- What the exercise asks
Your answer must be an exact copy of the lines from the one containing "Open the Guide module tab" through the last line of the records below, with no pictures; please include nothing else.

- Material for this task
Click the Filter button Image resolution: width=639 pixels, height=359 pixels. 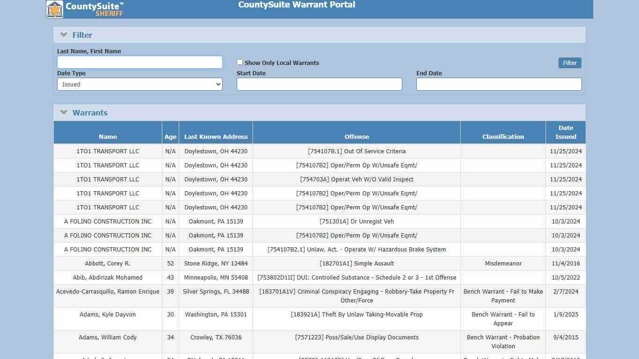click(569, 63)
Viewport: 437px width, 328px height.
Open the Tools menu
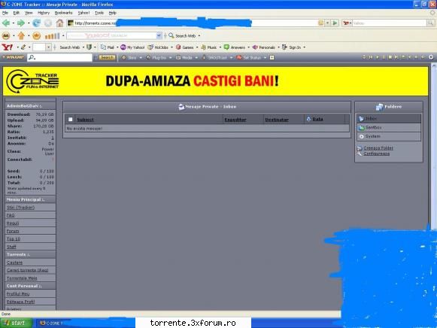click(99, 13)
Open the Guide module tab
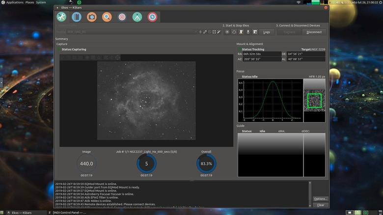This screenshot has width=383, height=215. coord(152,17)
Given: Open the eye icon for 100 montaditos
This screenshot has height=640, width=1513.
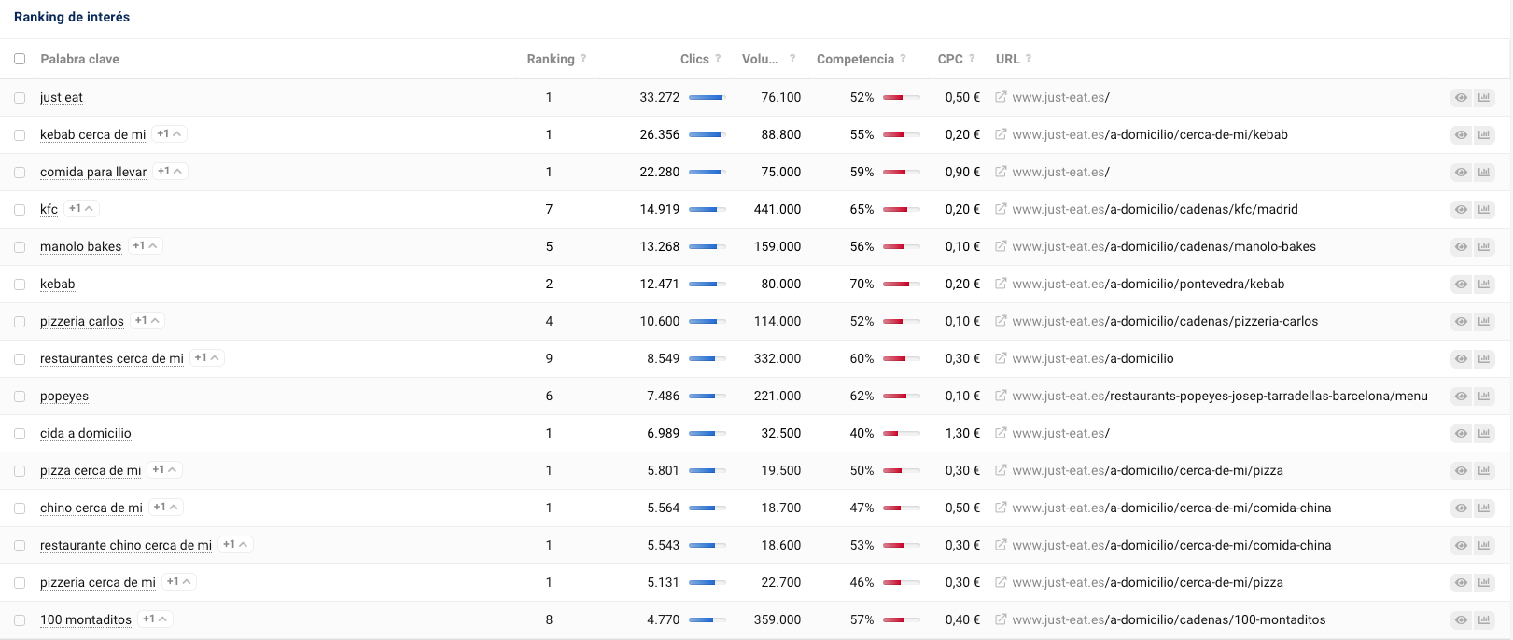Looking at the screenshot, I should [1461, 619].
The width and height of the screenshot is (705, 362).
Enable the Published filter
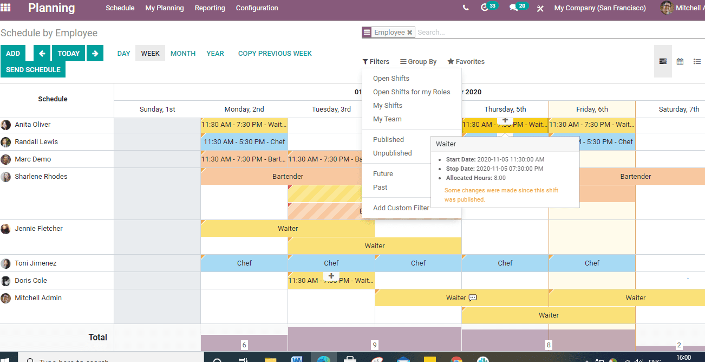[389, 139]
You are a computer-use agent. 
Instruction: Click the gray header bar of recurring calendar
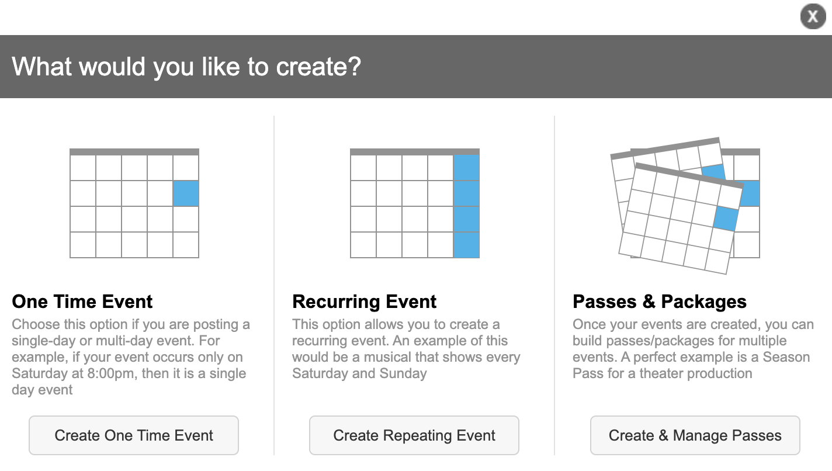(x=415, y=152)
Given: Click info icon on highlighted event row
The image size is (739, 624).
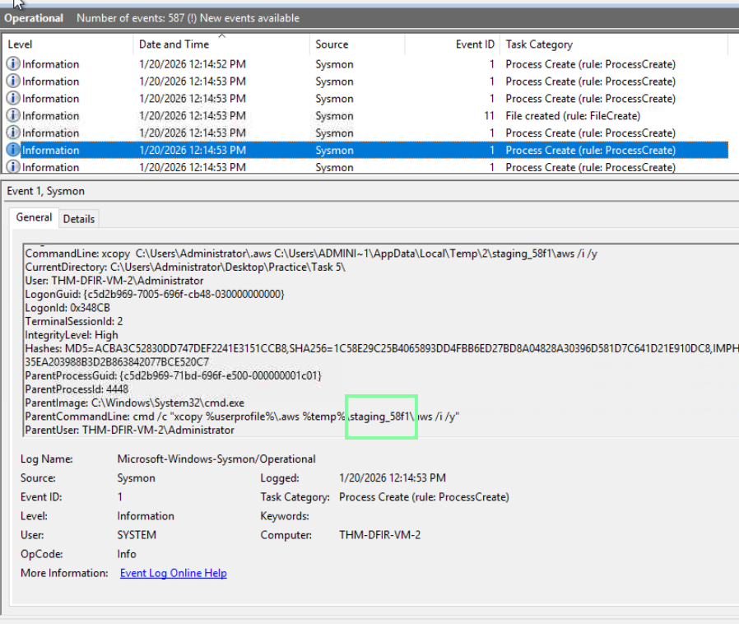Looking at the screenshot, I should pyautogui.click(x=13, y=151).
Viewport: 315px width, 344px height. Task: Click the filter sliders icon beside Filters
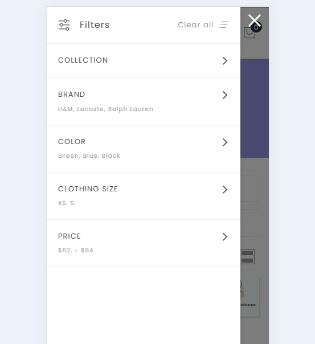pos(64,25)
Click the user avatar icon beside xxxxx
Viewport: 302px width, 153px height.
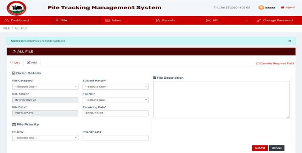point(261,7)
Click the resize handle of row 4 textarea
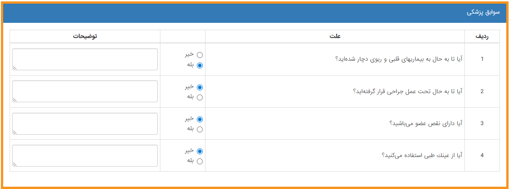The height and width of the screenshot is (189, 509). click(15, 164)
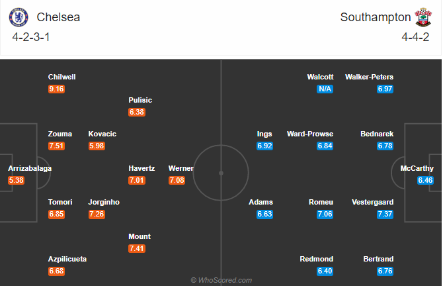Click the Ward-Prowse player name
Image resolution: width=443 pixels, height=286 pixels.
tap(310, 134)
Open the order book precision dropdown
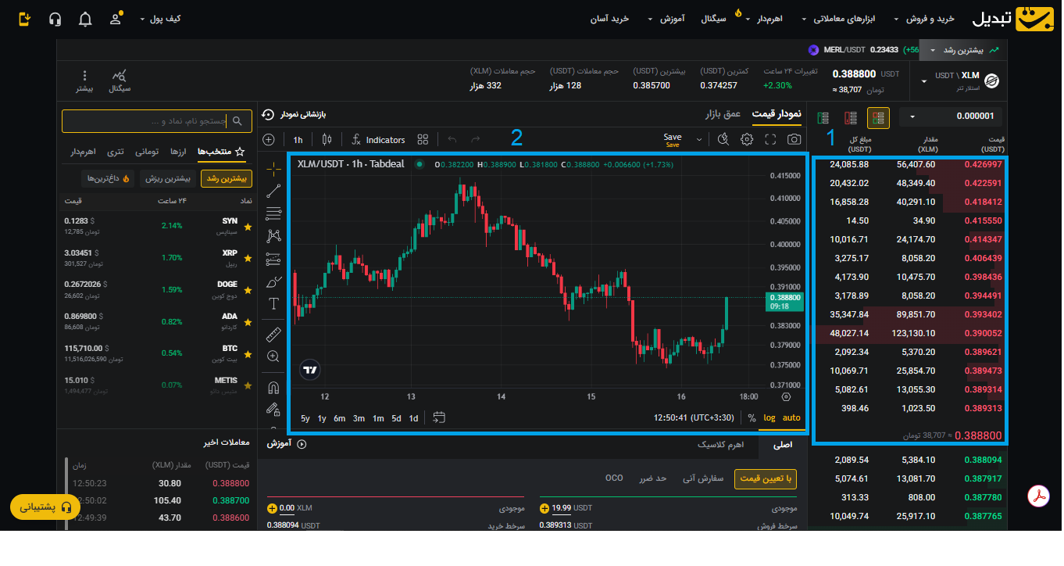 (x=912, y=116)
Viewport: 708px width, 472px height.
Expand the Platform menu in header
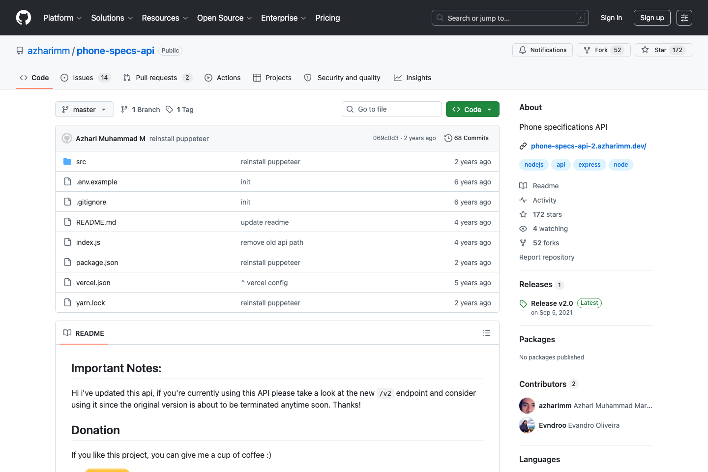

- Reply
Open the Guide module tab
This screenshot has width=383, height=215. coord(152,17)
Given: Open the eye icon for 100 montaditos
This screenshot has height=640, width=1513.
Looking at the screenshot, I should [1461, 619].
The width and height of the screenshot is (705, 362).
Enable the Published filter
[389, 139]
You are a computer-use agent. 
Instruction: Click the gray header bar of recurring calendar
(x=415, y=152)
Given: Click info icon on highlighted event row
The image size is (739, 624).
Looking at the screenshot, I should pyautogui.click(x=13, y=151).
Viewport: 315px width, 344px height. Task: Click the filter sliders icon beside Filters
pos(64,25)
Click the user avatar icon beside xxxxx
Viewport: 302px width, 153px height.
point(261,7)
Click the resize handle of row 4 textarea
The height and width of the screenshot is (189, 509). click(15, 164)
Click the Ward-Prowse player name
Image resolution: width=443 pixels, height=286 pixels.
tap(310, 134)
Open the order book precision dropdown
 (x=912, y=116)
Viewport: 708px width, 472px height.
Expand the Platform menu in header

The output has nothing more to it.